The writer and illustrator on the early stages of drafting, interracial parenting, and creating a visual language for herself.

I was introduced to writer Mira Jacob through the raconteur essayist Garnette Cadogan, who invited us to do a conversation for LitHub, “Our Kids, Their Fears, Our President?,” in November, 2016 about how we were discussing the presidential election with our kids. That seems about two millennia ago, though it’s only been two and a half years. At the time, Jacob was working on developing a graphic essay that had gone viral on Buzzfeed, “37 Difficult Questions from my Mixed Race Son,” into a book,Good Talk: A Memoir in Conversations (One World), which was just released with much deserved fanfare. Jacob presents difficult conversations about race and ethnicity with her young son, Z., and with her own parents (starting from when she was a child), lovers, teachers, and friends. What results is a complex and evolving portrait about the absurdities and realities of growing up as a person of color in a land built on the myth of white supremacy.
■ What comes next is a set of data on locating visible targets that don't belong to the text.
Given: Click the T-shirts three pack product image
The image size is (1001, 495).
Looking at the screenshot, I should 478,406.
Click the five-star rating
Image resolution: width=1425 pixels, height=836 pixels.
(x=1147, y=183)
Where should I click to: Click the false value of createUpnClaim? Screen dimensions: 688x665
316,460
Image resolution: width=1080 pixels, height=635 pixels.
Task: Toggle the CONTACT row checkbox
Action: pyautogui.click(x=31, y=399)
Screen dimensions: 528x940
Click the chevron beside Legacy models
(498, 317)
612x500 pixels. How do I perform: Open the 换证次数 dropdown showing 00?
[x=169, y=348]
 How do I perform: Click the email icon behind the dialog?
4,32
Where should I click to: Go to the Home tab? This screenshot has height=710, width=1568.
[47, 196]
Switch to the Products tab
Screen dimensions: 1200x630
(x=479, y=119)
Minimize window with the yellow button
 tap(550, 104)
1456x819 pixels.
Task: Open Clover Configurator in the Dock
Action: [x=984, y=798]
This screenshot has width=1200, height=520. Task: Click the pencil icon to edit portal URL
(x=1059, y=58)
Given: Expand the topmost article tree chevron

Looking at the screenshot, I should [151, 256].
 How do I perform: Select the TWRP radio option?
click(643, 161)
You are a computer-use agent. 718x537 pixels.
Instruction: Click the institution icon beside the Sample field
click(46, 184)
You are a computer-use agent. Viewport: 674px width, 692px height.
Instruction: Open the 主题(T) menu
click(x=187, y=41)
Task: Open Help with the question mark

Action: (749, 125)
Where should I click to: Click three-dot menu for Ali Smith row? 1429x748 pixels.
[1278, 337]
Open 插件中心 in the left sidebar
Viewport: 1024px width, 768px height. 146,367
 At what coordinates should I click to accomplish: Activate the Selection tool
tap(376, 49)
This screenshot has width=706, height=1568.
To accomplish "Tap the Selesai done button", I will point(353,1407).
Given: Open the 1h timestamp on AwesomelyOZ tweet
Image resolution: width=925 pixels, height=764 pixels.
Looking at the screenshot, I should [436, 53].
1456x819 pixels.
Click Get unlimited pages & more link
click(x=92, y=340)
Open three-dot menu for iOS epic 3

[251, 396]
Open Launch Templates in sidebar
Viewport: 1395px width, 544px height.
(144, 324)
We spoke again, via email, about how she crafted her unusual book.

Talk

—Emily Raboteau


Emily Raboteau How did Trump’s election change this project?

Mira JacobIt catalyzed and crystallized it. Writing this felt urgent. The home that once held my body and my son’s body had become, and continues to become, increasingly hostile. Every day of writing this felt like I was trying to find us a bridge to another place, a place we could catch our breaths and grow into the people we want to be instead of the ones this country is trying to turn us into.

ER I recently came across a piece on LitHub about how drawing makes better writers: “How Learning to Draw Can Help a Writer to See.” Do you think this is true?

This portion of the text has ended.